What is being asked: When a line below holds the string "will", show that line.

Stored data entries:
*** Begin section ***

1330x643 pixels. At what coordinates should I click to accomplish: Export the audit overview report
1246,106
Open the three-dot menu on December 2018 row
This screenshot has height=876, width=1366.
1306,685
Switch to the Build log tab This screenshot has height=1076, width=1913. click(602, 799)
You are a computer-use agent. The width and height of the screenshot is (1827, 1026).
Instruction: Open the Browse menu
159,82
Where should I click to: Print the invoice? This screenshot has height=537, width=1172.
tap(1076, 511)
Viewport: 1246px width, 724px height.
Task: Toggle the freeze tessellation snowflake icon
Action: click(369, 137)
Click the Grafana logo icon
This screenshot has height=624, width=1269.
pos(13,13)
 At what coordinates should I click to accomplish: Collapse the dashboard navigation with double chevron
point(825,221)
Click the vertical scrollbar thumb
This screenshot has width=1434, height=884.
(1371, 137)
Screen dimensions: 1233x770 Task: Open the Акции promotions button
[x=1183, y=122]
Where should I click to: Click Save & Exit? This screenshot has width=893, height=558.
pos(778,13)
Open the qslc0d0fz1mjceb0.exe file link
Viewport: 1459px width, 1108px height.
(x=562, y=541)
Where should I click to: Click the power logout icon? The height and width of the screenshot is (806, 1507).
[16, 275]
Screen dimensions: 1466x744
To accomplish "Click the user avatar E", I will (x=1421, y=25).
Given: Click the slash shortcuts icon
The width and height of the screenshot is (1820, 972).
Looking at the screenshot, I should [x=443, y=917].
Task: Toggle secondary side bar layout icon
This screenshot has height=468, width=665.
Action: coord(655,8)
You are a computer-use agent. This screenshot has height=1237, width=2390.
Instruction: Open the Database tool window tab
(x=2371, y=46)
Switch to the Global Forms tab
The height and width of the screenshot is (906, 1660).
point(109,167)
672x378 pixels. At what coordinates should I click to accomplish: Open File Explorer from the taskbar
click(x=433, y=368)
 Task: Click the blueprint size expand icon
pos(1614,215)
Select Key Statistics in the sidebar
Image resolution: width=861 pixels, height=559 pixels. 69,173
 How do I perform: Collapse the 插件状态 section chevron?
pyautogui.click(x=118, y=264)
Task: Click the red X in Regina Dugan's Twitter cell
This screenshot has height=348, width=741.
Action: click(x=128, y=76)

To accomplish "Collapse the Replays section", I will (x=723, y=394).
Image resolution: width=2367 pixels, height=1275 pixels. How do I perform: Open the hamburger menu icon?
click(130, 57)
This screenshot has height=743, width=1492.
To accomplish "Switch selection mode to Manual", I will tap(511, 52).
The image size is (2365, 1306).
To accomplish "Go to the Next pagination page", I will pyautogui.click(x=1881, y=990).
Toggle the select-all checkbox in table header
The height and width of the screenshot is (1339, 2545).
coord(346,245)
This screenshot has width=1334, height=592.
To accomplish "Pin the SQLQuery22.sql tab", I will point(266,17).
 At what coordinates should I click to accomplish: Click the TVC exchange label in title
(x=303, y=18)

*** End section ***

Response area:
To accomplish "Click the user avatar E", I will (x=1421, y=25).
To accomplish "Collapse the Replays section", I will (x=723, y=394).
To accomplish "Switch selection mode to Manual", I will tap(511, 52).
To accomplish "Go to the Next pagination page", I will pyautogui.click(x=1881, y=990).
To accomplish "Pin the SQLQuery22.sql tab", I will point(266,17).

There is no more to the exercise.